Sky has been allowed to be the be all and end all of British Cricket, well by the ECB anyway….. and yet there is viewer appetite for cricket on free to air, even if it is not test stuff as had been shown by ITV 4.
Siddle b Flintoff 7. Australia 388 for 9. Andrew Flintoff celebrates his five-wicket haul as England close in on their first win at Lords against Australia for 75 years. Andrew also becomes fifth man to get on Lord’s honours board with bat and ball.
How many kids saw this moment live? How many kids saw this moment at the time of the Ashes series? How many kids actually know this moment existed? Ok the kids may have been at school – but there were 5 Ashes matches some took place over the holidays, how many kids caught up with Ashes action?
How many urban kids? How many from the heartlands of the greenfield rich countryside? Deepest Oxfordshire; in a small village called East Hendred. The very kind of place you would expect cricket still to be thriving; but the view from Mel, of the fantastic Ceci and Mel, of Swanning about fame, paints a rather grim picture even from the rather more privileged areas of the county. “The people in the village (who all educate their children privately) provide the bulk of the junior cricketers for our village team; those in state education (including my own lovely offspring) just aren’t interested unless they come from a cricket mad family”.

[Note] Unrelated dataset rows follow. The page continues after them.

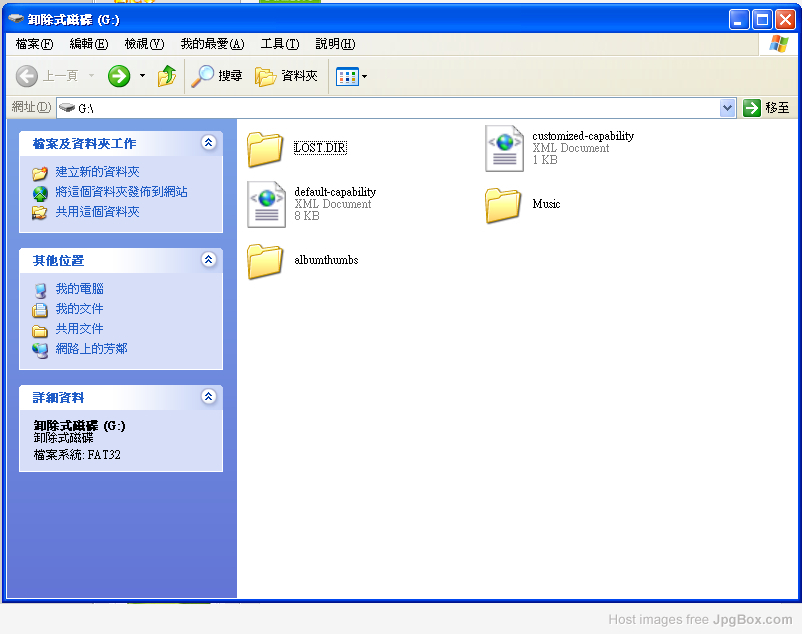The width and height of the screenshot is (802, 634).
Task: Open the 檔案(F) menu
Action: pyautogui.click(x=34, y=44)
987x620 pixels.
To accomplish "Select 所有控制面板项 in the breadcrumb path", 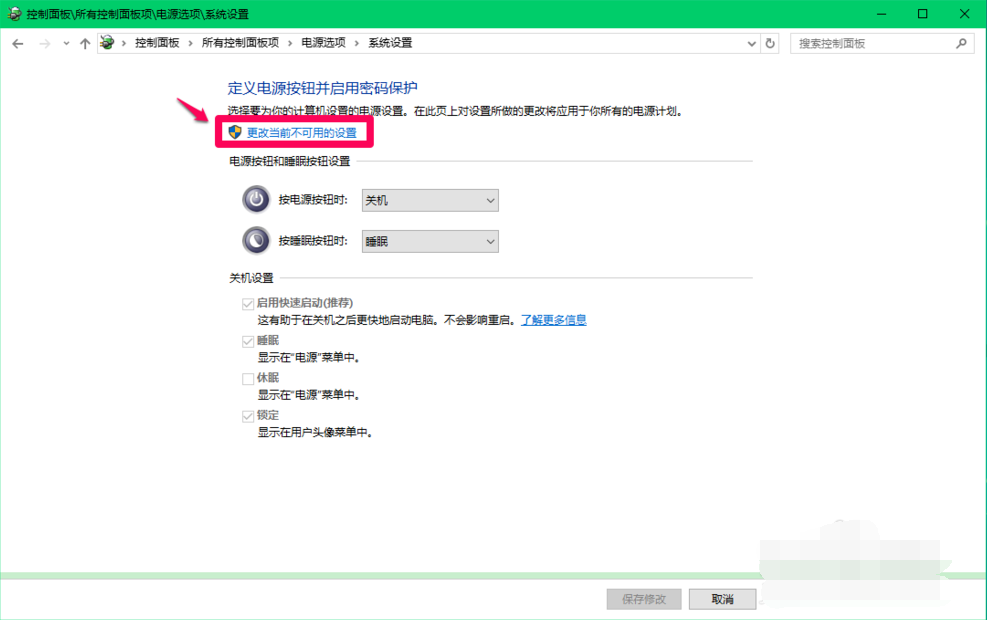I will [240, 44].
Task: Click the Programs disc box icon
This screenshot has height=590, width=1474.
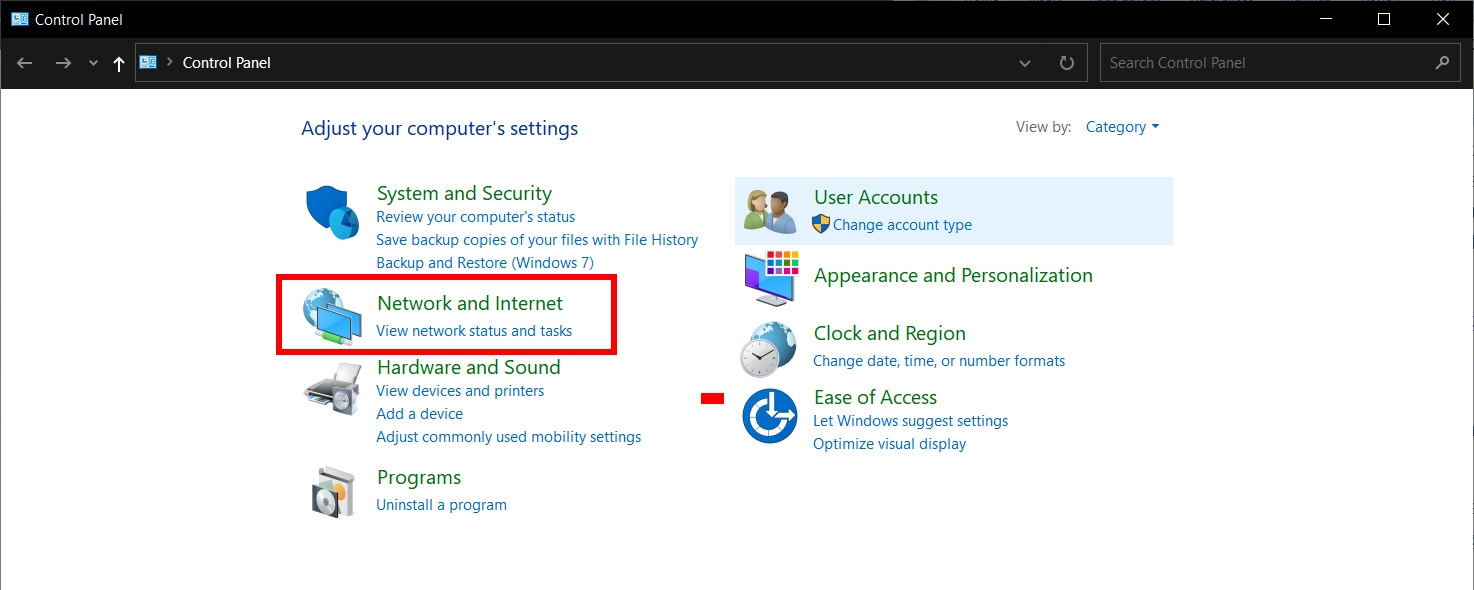Action: tap(332, 491)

If Mel is not cricket mad enough, then the sport has problems.
She wrote this in reply to a Wisden Cricketer blog on the subject of cricket, TV and the ECB, from March 25th.
Unless they are from a ‘cricket’ family, I’m afraid that all of my kids’ friends are ambivalent at best about cricket. Ask them to name a current England player and most have to think a bit before coming up with Flintoff or KP; most don’t know how to play the game because sport at their school is run on an elective basis – therefore they don’t opt for cricket as they know nothing about it. The Ashes victory last summer passed most of them by.

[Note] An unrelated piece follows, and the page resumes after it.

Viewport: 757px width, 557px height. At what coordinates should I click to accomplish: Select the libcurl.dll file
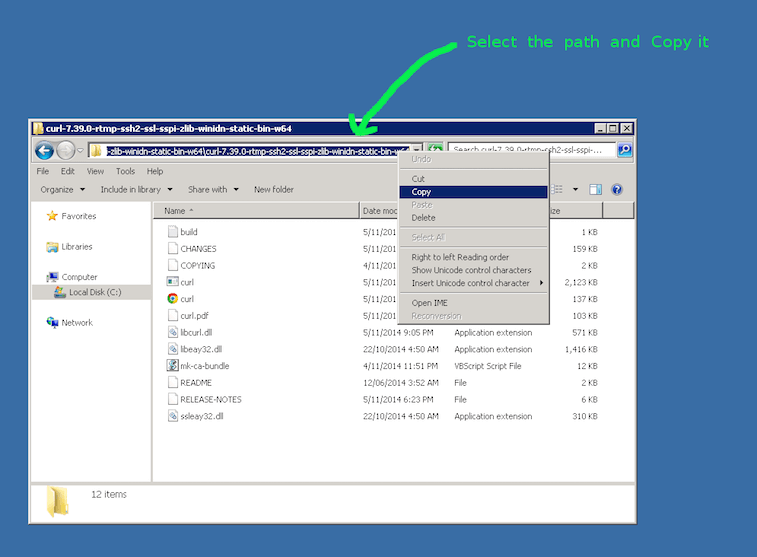(x=195, y=332)
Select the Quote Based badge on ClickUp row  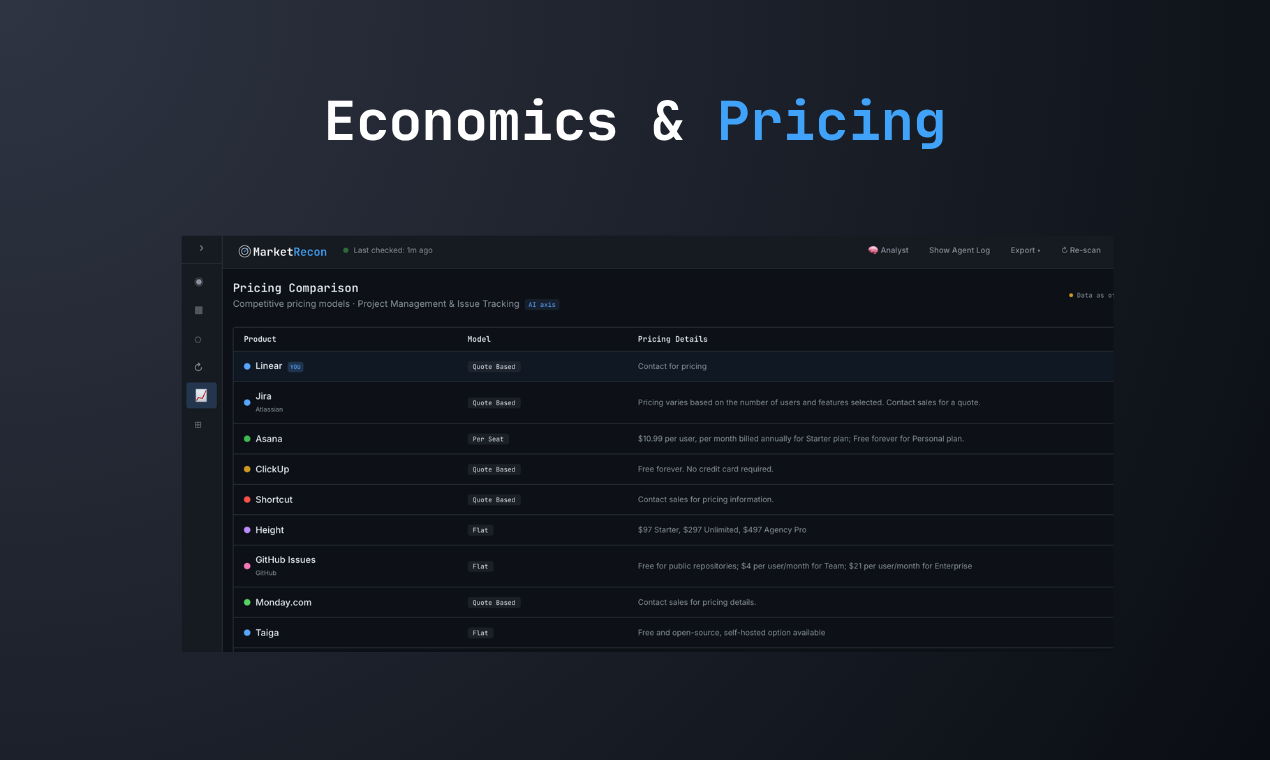(x=494, y=469)
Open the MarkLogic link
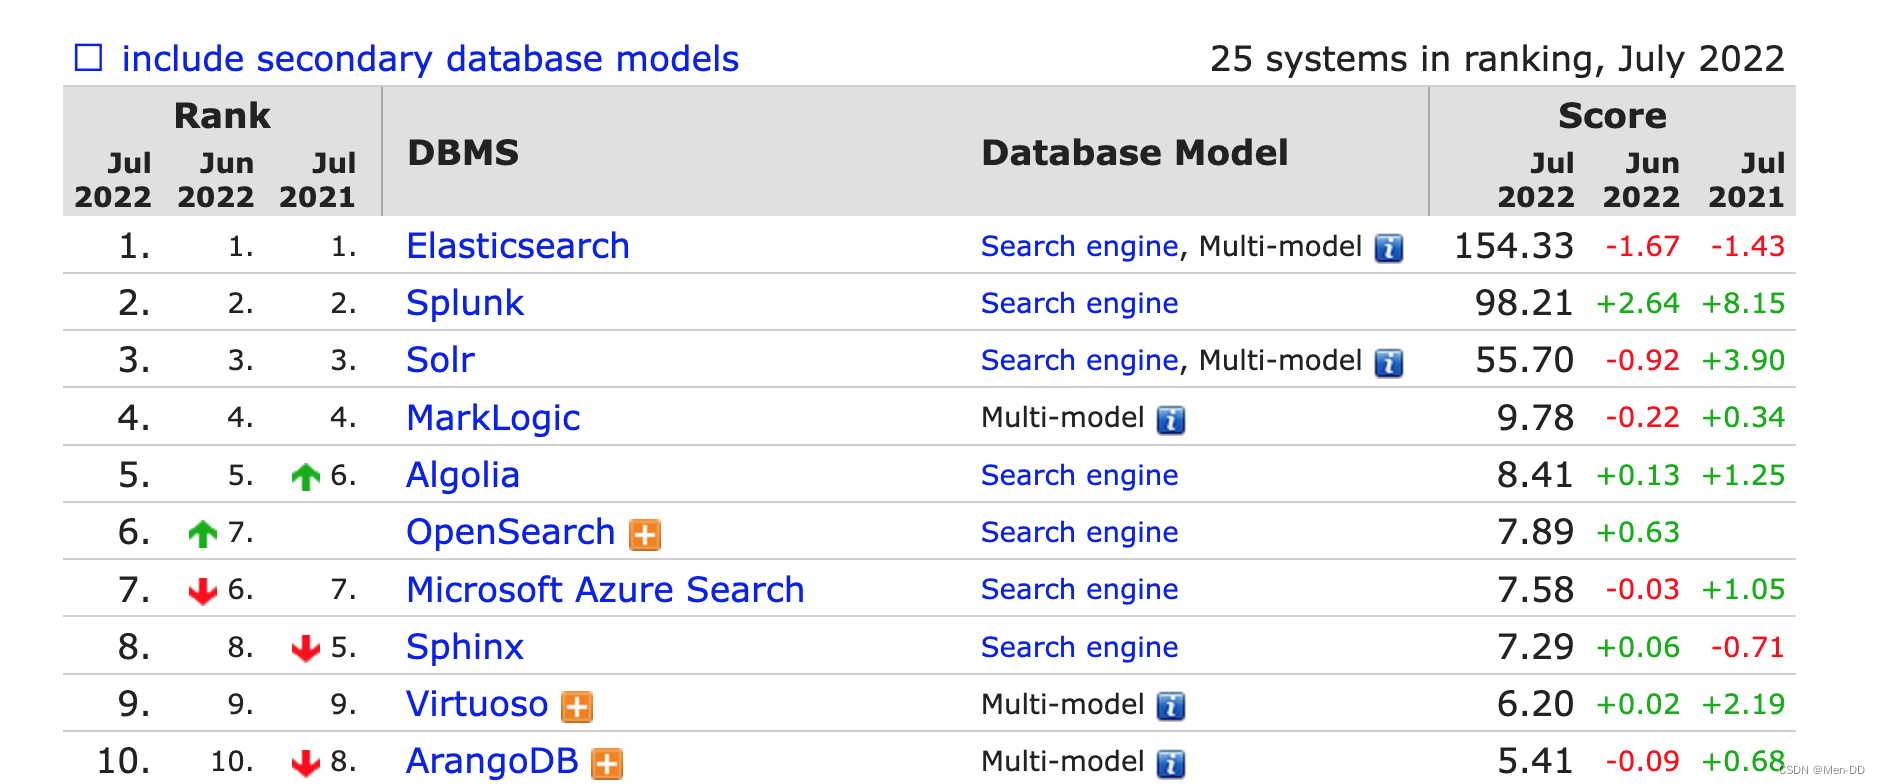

It’s a real shame as it’s not as if they are not interested in sport – most of them love to play or watch football – but now that cricket isn’t something you come across on terrestrial tv but something which you have to actively seek out on a satellite channel it just doesn’t register on their radar. The highlights package on Five during home games just isn’t enough.
As a consequence, our local cricket club’s junior section mostly consists of the offspring of the senior players.
Shame.
The ECB may be using Sky money for a few lucky children, but the sport as a whole is slipping from the national conciousness.